## Problem statement
Starting at the line that contains "This screenshot has" and continuing through the end of the material, write those lines out again with "Audience" changed to "Schedule" and everything else left as is. Leave the pictures out of your answer.

━━ Extracted material

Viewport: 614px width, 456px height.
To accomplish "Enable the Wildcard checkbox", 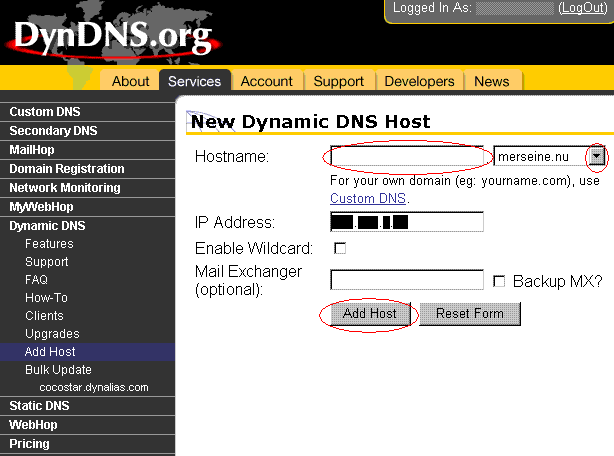I will (340, 248).
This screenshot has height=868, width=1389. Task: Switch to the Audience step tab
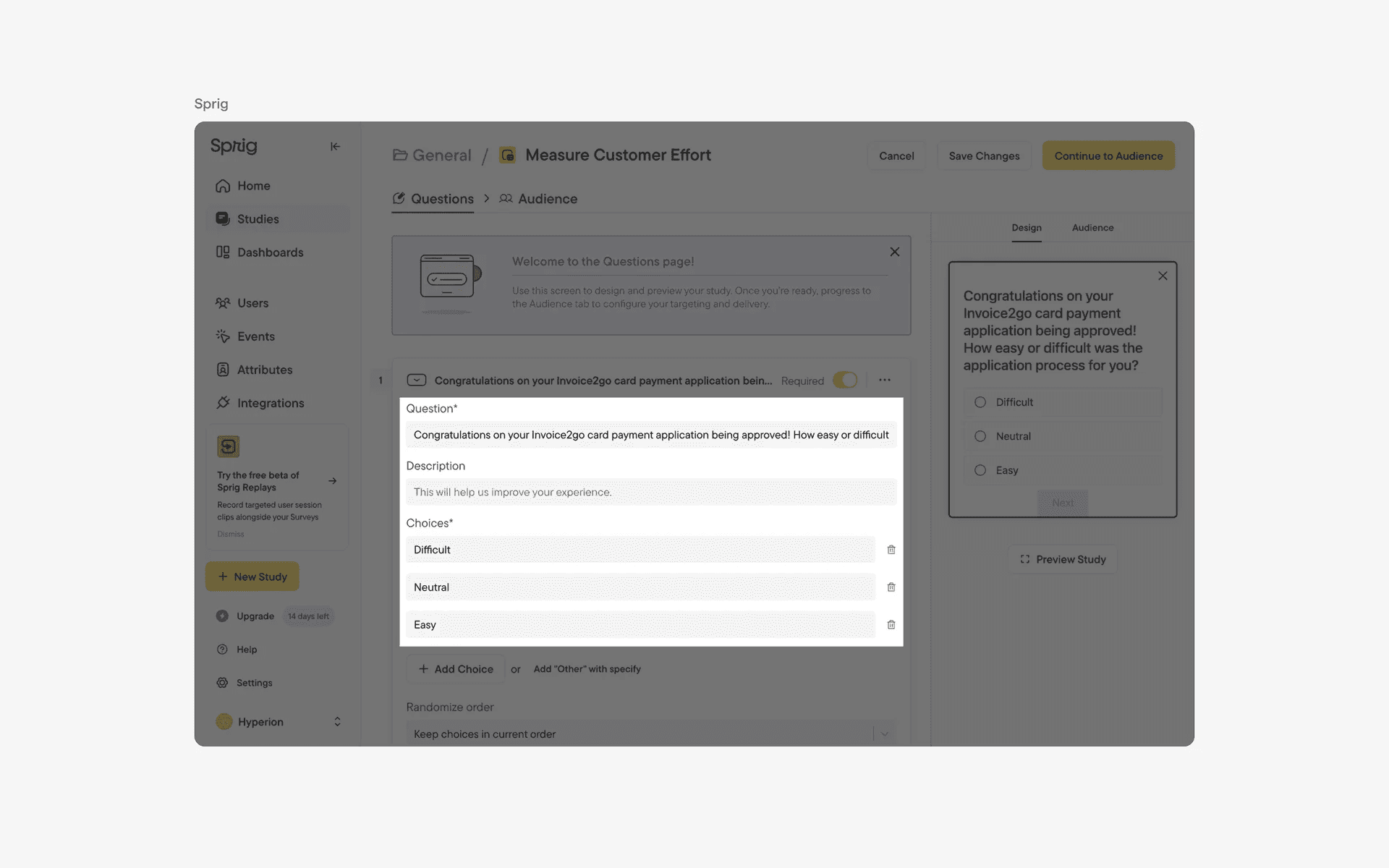(x=539, y=199)
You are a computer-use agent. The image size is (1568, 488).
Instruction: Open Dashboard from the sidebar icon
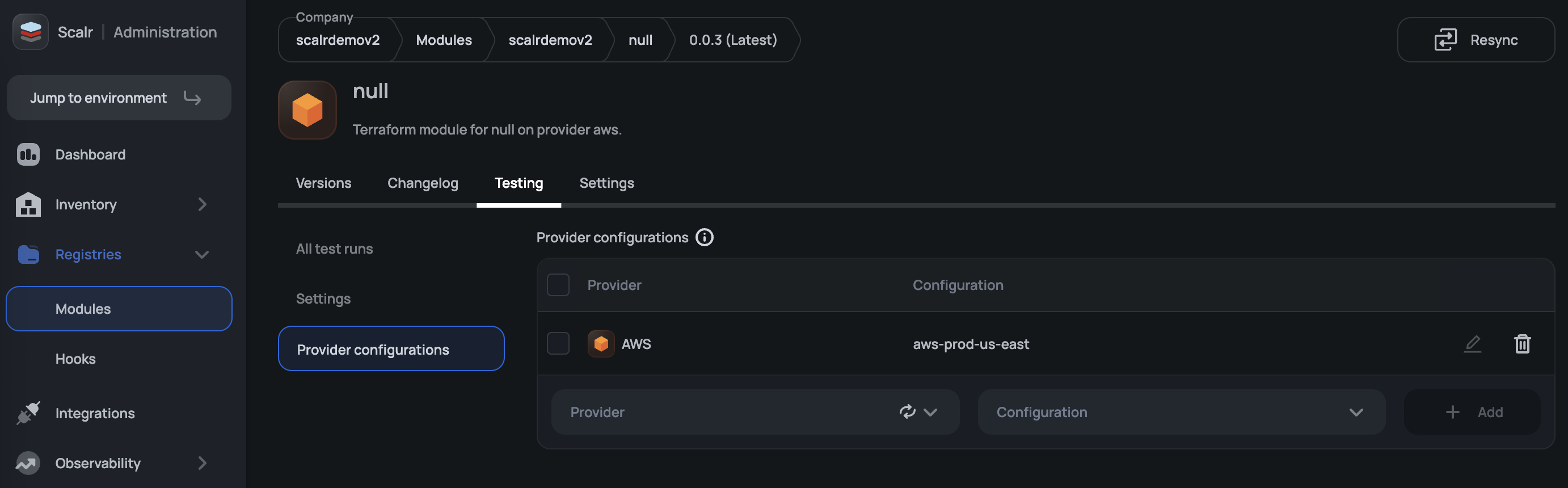[28, 154]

━━━━

## Task output
This screenshot has height=868, width=1389. Task: Switch to the Schedule step tab
(x=539, y=199)
You are a computer-use agent. The image size is (1568, 488).
Instruction: Open Dashboard from the sidebar icon
[28, 154]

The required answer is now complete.